The possibility to detect the massive charged Higgs boson $H^{\pm}$ using the hadronic decay channel $H^{\pm} \rightarrow tb$ in the associated production 
$pp \rightarrow tH^{\pm}+X$ in the CMS experiment at LHC is studied. There is a large background from $t\bar{t}b\bar{b}$ events which makes the observation difficult. Detection of a Higgs signal in this channel requires an excellent b-tagging performance.
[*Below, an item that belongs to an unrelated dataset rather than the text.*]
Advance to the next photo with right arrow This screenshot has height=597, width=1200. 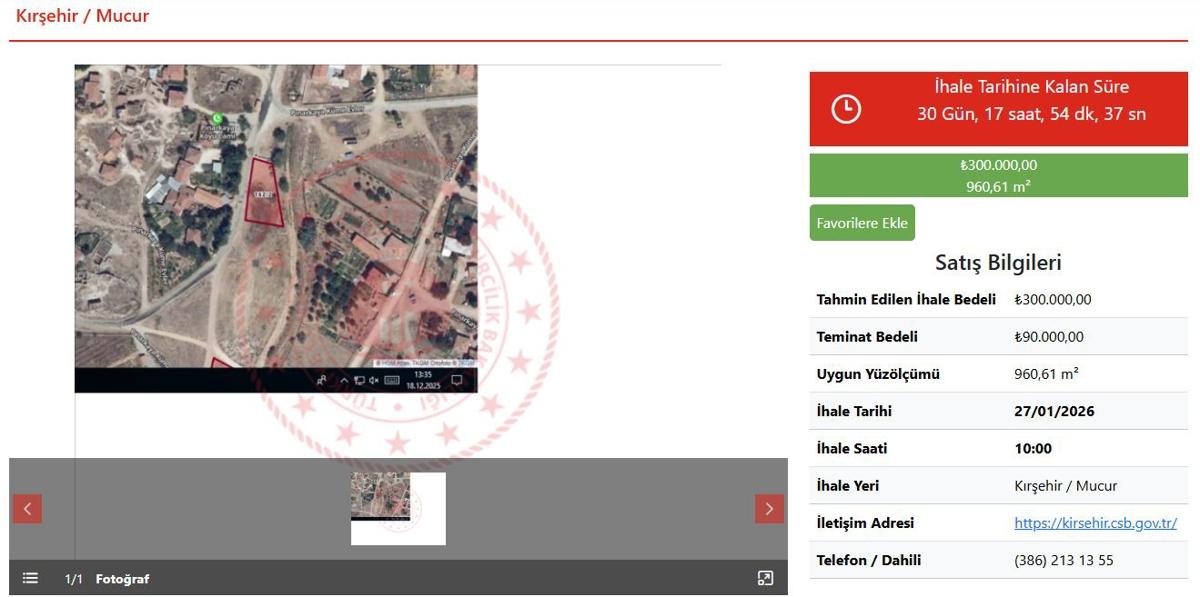pyautogui.click(x=768, y=509)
Good calorimeter mass resolution is also necessary for the full event reconstruction.
   
  \end{abstract} 


% if needed, use the following:
% \submitted{Submitted to {\it Physics Rumours}}
  
  \end{titlepage}

%==============================================================================

  \section{Introduction}

The Minimal Supersymmetric Standard Model (MSSM) predicts five physical states
in the Higgs sector: three neutral scalars $h^{0}$, $H^{0}$, $A^{0}$ and a
charge conjugated pair $H^{\pm}$~\cite{1}. 
At the tree-level just two free parameters are enough
to fix masses of all these states~\cite{2}. The conventional choice is to use the mass
of CP-odd neutral Higgs, $m_{A}$, and the ratio of the vacuum expectations 
values of Higgs doublets, $\tan\beta$. For the values of $\tan\beta$ considered
here, the mass of $H^{\pm}$ does not differ considerably from that of $A^{0}$.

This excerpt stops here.